Among the 20 OSMS patients, even though overall EDSS score decreased following APBCST, there were minimal changes in vision function score during follow-up. A possible mechanism may be related to humoral autoimmune background or secondarily to tissue breakdown that may prolong the resolution of tissue edema, thereby contributing to further tissue destruction in NMO and OSMS patients [9]. Optic nerves are especially vulnerable to the detrimental effects of tissue edema in the optic canal, where space is tight and increased tissue pressure easily reduced blood supply. Prolongation of vasogenic edema at sites where the surrounding space is tight or vascular supply is poor may cause poor recovery of tissue damage in patients of OSMS.

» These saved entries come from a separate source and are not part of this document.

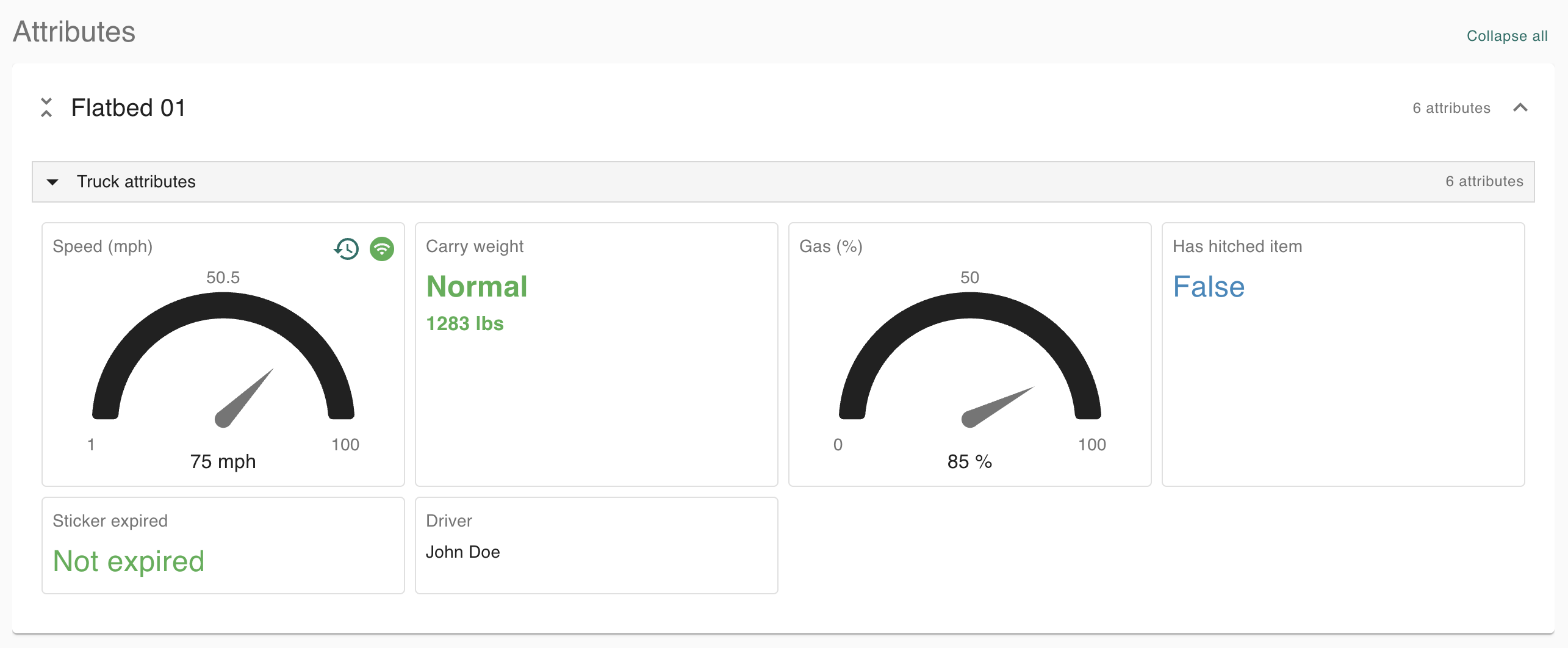The image size is (1568, 648).
Task: Click the Speed (mph) card label
Action: pyautogui.click(x=102, y=247)
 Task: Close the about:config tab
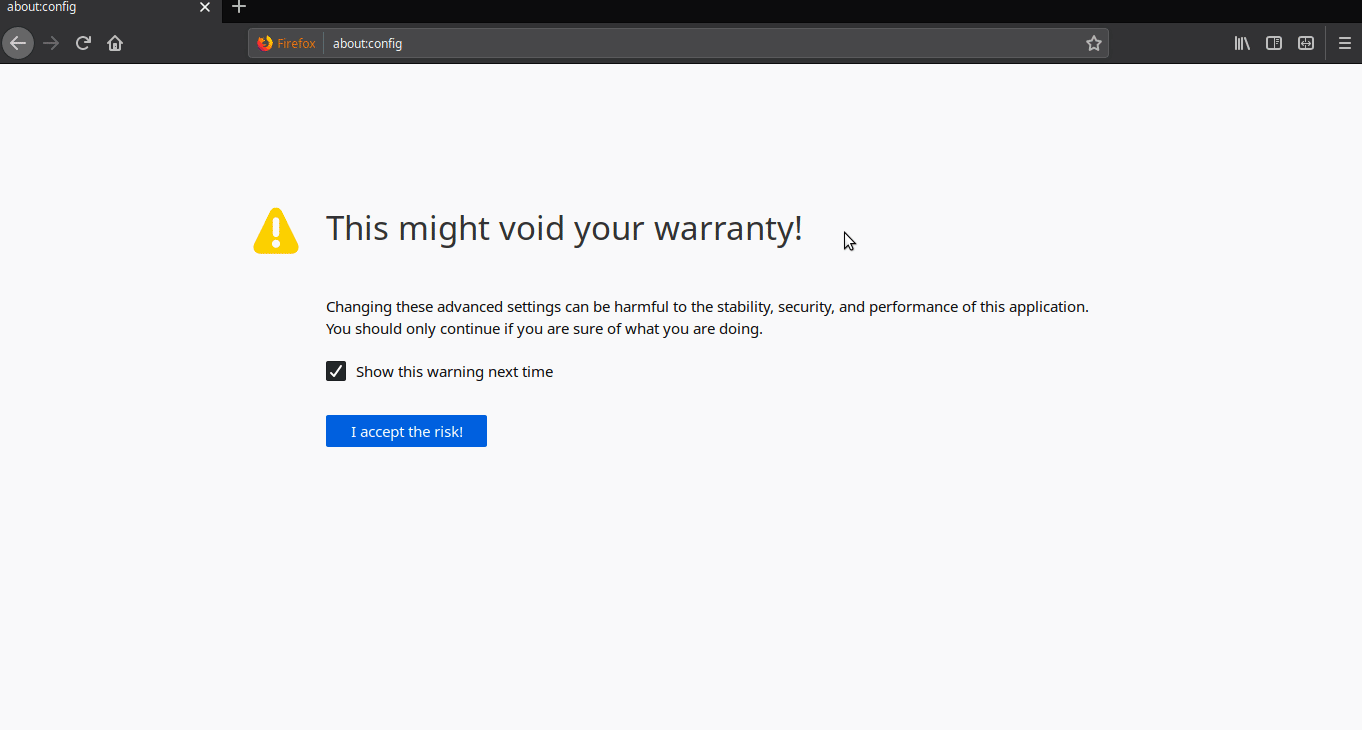coord(205,8)
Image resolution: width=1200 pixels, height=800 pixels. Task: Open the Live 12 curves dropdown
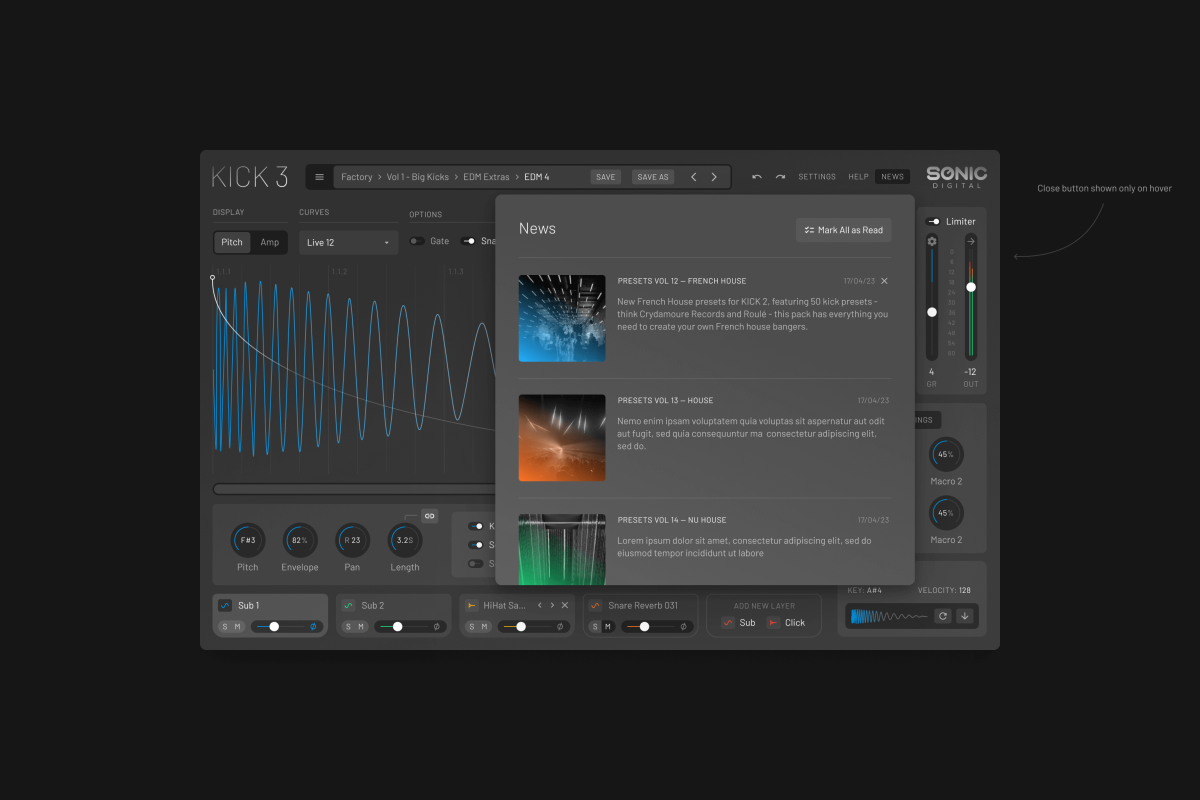(x=348, y=242)
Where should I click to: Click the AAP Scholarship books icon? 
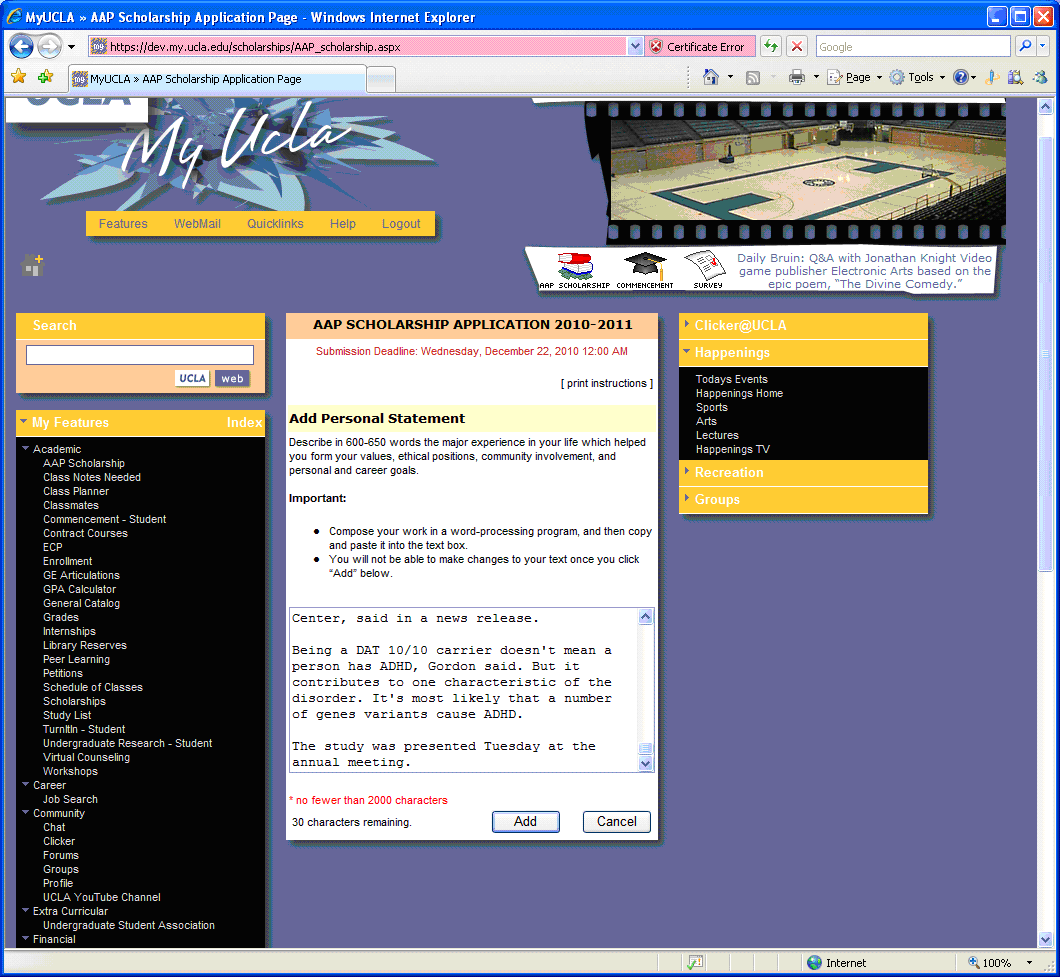tap(574, 267)
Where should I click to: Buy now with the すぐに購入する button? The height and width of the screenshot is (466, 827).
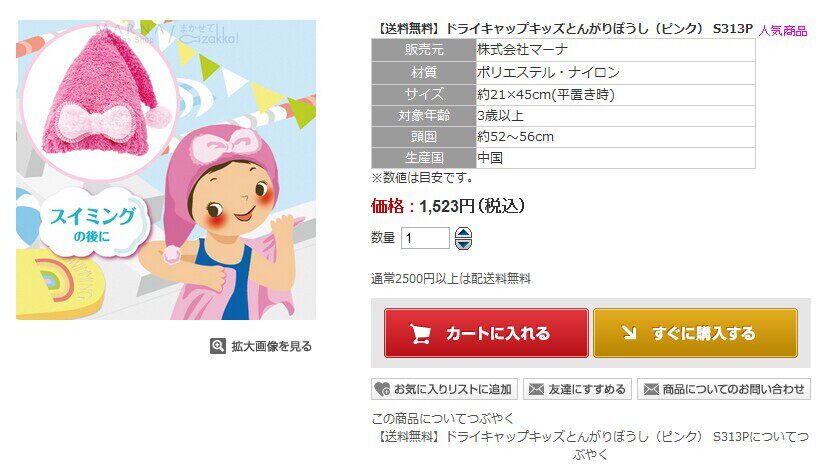click(695, 333)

Racial differences in immune responses may also play a role. Prior pathological studies showed considerable variability in the degree of inflammatory cell infiltration in Asian OSMS patients, with some showing marked perivascular inflammatory cell cuffing or heavy infiltration of T cells and neutrophils in the parenchyma of the spinal cord lesions, while others showing scant inflammatory cell infiltrates [24]. In pathological studies of Western NMO cases, eosinophil infiltration has frequently been observed in lesion sites [5]. Such pathological differences may be related to the heterogeneity of an effectors arm in OSMS or NMO. Our results call for further investigations to clarify the role of APBSCT in clinical outcomes of OSMS and CMS. Also, it is suggested that other treatment specially targeting B cells, e.g., monoclonal antibody to CD20 (Rituximab), may be more effective to OSMS/NMO patients than APBSCT, which has been reported recently with hopeful results [25, 26].